They’re just trying to become Utah’s version of Yellowstone Club. Push out as many non-homeowners, then they can further expand the homeowners terrain.
They need to severely increase taxes for private equity firms and limit management’s compensation. Corporate America is getting ruined by self serving (mis)managers and shortsighted vulture investors
They won't, politicians are inlined with these equity firms and large corporations, they all eat from the same table. Make us fight amongst each other with an a illusion of choice while they have their cake and eat it too.
It sounds like the resort owners have decided that the real money is in real estate development not in running a ski resort. When you think of the prices of real estate in Aspen, Vail etc you can see why.
Are they leasing the property? How does this revenue stream just not run out and make the business fail in the long run? Unless their is some large yearly fee for people living there?
@pg_jem that's what they do in one area of Wyoming where Tom Brady and friends pay several hundred thousand dollars up front and then pay yearly on top. What's funny, is these people probably don't get anything more than a normal person gets when going on off peak days. They just spend stupid money to do that rather than do something nice with it
@@pg_jem Powder Mountain sits on privately owned land. If your a property there is both an initiation fee and yearly dues. Then of course, there is the purchase-cost of buying a property there to begin with…
I was in Vail from '72-'92. Before the "Parking Structure". The "Town" told us there would be a fee only until they recouped it's expenses. How much does it cost now? And parking at that circus? good luck. I have never been back.
Great video.. so fed up with $$ ruining shit for the regular population. Stop skiing at this hill and let the 'home owners' flip the bill to run it. See where that goes...
Europe has consumer protections and politics that prevent ski resorts from getting away with anything like what they do here. Meanwhile, Utah elects Trump. You get what you vote for.
@@tomr.5321 Reed Hastings and other technology bosses infiltrating the Democratic Party is almost as cancerous as Trump. They all want more money, more power, more control. He would make Utah private property if he could.
Rumor is that “homeowners” have a $250,000 initiation fee and $2,400 monthly dues. That’s $11.5M/ year, with only 400 homeowners. 3,000 old season passes only brought in about $2.7M. Somebody is gREEDy!
@@johndriscoll213 no, the fee is like a club or org, you need to buy the house first, then pay initiation and dues, the houses are probably several millions of dollars
@@johndriscoll213 a fee or initiation, it seems similar to a golf club organization. Pay a ton of money for some amenities, golf and that's it. Absolutely insane
well, it's a big-up front, but annually, it's $1M, which isn't nothing but isn't enough to yield completely to homeowners....but let's say they were able to develop 1000 new homes....? much of this will come down (as in homewood) to whether local, state, federal regulators will allow the development to make a completely private resort model work.
I'm surprised the homeowners don't tell the resort to #@$% off, and just buy themselves regular ski passes.

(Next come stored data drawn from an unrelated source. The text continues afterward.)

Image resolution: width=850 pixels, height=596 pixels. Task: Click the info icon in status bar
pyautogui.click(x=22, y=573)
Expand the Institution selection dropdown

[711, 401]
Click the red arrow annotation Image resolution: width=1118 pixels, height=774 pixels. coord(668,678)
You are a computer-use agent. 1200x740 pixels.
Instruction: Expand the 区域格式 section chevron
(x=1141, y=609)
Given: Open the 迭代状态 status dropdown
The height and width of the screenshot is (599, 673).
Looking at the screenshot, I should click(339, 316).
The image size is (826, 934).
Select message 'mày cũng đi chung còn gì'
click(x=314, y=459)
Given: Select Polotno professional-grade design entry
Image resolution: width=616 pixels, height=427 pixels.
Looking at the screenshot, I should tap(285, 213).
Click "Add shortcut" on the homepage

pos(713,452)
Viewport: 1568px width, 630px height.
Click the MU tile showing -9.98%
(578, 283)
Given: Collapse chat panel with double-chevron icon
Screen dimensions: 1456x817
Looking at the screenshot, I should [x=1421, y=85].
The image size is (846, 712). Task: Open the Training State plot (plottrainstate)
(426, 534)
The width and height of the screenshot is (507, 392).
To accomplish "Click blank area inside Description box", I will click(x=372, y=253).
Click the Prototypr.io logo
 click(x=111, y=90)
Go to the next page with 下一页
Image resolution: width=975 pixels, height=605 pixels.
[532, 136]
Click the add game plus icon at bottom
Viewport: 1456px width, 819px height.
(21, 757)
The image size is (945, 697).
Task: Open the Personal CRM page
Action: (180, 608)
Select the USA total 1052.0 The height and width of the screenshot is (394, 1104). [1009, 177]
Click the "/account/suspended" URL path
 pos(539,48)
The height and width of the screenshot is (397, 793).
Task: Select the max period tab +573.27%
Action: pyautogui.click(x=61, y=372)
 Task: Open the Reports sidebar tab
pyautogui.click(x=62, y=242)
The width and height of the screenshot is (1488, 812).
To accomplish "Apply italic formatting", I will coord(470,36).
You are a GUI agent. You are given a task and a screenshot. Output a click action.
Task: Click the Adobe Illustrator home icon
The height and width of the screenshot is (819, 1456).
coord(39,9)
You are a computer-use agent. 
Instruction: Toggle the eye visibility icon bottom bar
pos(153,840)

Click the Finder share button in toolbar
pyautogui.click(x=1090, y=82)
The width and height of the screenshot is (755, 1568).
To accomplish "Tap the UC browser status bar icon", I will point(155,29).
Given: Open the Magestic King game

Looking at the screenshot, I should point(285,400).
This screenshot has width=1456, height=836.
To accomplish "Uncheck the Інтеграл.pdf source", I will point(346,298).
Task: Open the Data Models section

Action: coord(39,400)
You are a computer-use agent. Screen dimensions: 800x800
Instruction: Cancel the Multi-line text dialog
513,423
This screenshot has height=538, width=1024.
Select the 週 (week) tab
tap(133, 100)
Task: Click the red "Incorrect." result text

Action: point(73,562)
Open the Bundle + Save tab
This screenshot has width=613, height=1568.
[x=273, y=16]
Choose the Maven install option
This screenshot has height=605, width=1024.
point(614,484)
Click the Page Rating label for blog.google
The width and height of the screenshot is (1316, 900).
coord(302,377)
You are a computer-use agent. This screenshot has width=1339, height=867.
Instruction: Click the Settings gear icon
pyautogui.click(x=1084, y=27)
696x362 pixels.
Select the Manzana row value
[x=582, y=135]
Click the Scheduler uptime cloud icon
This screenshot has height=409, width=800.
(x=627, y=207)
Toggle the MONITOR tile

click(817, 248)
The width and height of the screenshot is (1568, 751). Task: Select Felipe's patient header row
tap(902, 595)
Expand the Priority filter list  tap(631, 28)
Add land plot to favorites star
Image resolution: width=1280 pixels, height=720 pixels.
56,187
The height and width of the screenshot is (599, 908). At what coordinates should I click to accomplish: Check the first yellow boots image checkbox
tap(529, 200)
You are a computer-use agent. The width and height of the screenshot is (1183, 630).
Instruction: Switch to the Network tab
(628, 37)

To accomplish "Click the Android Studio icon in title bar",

They're being charged an awful lot of money for very marginal privileges.
Seems like maybe phase 1 of a 2 part scheme. First phase is to get wealthy investors to buy more homes and create demand for even more private land, thinking they're buying access to a resort that's semi-private and subsidized by public access skiers. Then, once running the resort as a public access operation is proven to be unsustainable (by their own doing), make it a private resort and jack up annual fees for all the suckers that bought houses there. When some folks can't afford that, they sell their property to even wealthier people who want to buy access to a fully private resort.
Yeah. I wouldn't want to buy property there even if i had 5 million to spare-i wouldn't be able to trust they wouldn't jack up the fees as part of some even crazier scheme
Wonder if the homeowners will sell a pass to thier private section, in an effeort to recoup some of their expenses, because they paid for the real estate.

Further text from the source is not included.